= BRIEF =
Output the lines from the first one through the line containing "Looking at the screenshot, I should pos(111,61)." as a two-column CSV with the headers text and answer. Give one row for each thing to be done, with its text in one quoted field and its answer in the other, and replace any line breaks with spaces.

= GIVEN RECORDS =

:::::

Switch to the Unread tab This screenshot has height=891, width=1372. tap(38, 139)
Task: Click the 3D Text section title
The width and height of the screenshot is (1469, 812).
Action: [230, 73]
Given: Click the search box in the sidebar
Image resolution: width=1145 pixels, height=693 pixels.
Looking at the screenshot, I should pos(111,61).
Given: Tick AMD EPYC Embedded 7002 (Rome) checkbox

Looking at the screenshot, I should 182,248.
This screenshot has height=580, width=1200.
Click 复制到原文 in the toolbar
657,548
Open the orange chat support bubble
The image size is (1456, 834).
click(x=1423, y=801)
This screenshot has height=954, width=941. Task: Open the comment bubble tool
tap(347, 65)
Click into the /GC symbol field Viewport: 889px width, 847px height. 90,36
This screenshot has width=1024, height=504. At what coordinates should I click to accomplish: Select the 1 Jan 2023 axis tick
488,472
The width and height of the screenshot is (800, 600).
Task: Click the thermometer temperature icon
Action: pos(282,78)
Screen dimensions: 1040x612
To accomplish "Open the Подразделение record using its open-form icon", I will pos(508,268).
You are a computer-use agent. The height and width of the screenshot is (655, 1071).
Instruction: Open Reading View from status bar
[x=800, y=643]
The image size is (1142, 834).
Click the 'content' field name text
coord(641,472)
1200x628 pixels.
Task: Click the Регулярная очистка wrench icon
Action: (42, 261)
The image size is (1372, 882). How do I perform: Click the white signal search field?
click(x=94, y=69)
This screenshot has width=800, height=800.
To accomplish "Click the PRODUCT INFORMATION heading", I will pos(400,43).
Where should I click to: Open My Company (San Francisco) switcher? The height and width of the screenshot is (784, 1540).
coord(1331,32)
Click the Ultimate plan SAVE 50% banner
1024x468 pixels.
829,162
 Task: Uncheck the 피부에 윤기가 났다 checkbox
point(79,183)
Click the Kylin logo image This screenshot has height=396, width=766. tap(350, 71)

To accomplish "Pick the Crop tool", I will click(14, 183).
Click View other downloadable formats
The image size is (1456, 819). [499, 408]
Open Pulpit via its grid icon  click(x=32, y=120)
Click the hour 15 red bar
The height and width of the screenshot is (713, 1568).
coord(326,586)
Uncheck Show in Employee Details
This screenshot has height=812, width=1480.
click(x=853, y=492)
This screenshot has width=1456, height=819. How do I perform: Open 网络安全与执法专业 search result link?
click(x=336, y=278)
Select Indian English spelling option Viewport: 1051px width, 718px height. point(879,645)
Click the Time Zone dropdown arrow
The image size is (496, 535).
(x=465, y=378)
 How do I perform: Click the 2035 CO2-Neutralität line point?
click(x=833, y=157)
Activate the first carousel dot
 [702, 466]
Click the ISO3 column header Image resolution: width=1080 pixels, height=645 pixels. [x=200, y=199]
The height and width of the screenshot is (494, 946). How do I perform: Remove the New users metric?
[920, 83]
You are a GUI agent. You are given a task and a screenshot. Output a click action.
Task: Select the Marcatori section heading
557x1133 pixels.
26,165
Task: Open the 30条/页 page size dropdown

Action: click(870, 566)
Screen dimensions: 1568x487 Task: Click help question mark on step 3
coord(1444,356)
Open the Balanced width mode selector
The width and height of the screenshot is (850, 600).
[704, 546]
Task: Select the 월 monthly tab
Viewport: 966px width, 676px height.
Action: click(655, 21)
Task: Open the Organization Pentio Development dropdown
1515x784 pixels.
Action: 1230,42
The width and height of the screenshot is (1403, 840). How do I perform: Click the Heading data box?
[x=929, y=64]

:::::

= TASK RESULT =
text,answer
"Switch to the Unread tab This screenshot has height=891, width=1372.","tap(38, 139)"
"Task: Click the 3D Text section title The width and height of the screenshot is (1469, 812).","Action: [230, 73]"
"Given: Click the search box in the sidebar Image resolution: width=1145 pixels, height=693 pixels.","Looking at the screenshot, I should pos(111,61)."